These are gates against shipping work that fails the basic legibility and intent tests.
### 7. Visual verification with tool preference cascade
After implementing, the skill verifies visually — a sanity check, not a pixel-perfect review. Tool preference:
1. **Existing project browser tooling** — Playwright, Puppeteer, Cypress already in deps; use it
2. **Browser MCP tools** — when available
3. **`agent-browser` CLI** — fallback; if not installed, says "run `/ce-setup`"
4. **Mental review** — when no browser access is possible, apply litmus checks as self-review and note that visual verification was skipped
One iteration. Take a screenshot, assess against the litmus checks, fix glaring issues, move on. For multi-round iterative refinement, the `ce-design-iterator` agent handles that.
### 8. Creative energy — bold direction over formula
For greenfield work, the skill explicitly encourages committing to a bold aesthetic direction. Possible tones: brutally minimal, maximalist, retro-futuristic, organic/natural, luxury/refined, playful, editorial, brutalist, art deco, soft/pastel, industrial — or invent something. The point isn't to be weird; it's to avoid the formula that produces undifferentiated AI output.
> Match implementation complexity to the aesthetic vision. Maximalist designs need elaborate code with extensive animations. Minimalist designs need restraint, precision, and careful attention to spacing, typography, and subtle details.
---
## Quick Example
You're building a landing page for a new product, no existing repo conventions. You invoke `/ce-frontend-design "build a landing page for a notion-style note-taking app"`.
Layer 0: scans the empty repo. Greenfield. No existing system to yield to; full guidance applies.
Layer 1: writes the three statements:
- **Visual thesis**: "Quiet, thoughtful, almost paper-like — warm cream background with deep ink black, serif headline, soft fade-in transitions. Material: paper, not glass."
- **Content plan**: hero with the product name + one-line promise + soft visual; one feature deep-dive; one quote from a user; final CTA
- **Interaction plan**: staggered fade-in on hero text load, gentle parallax between sections, hover-lift on the CTA button
You confirm or redirect.

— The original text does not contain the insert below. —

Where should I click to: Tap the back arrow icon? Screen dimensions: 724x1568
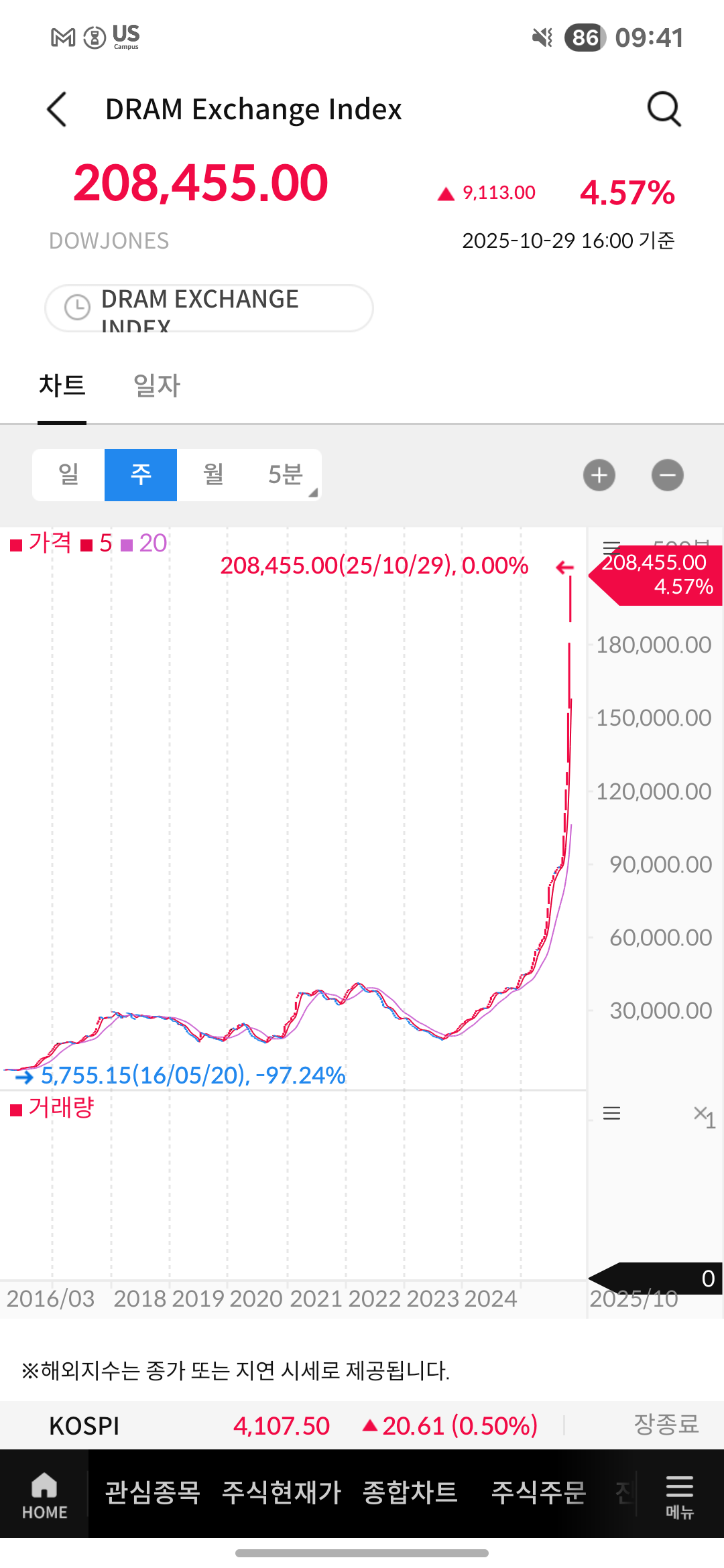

Once approved, the skill builds. Module A (Landing & Marketing) for the patterns. Picks a serif display font (not Inter), uses a constrained palette (cream, ink, one accent), keeps the hero a single composition.
After implementing, the skill runs through litmus checks, then verifies visually with `agent-browser`. Screenshot looks coherent. One sentence in the hero supporting copy reads like prompt-language ("Experience effortless thought capture") — quality-floor violation. Fixes to "A note-taking app that stays out of your way." Re-screenshots. Done.
---
## When to Reach For It
Reach for `ce-frontend-design` when:
- You're building a landing page, app, dashboard, or component and want the result to look distinctive (not AI-generic)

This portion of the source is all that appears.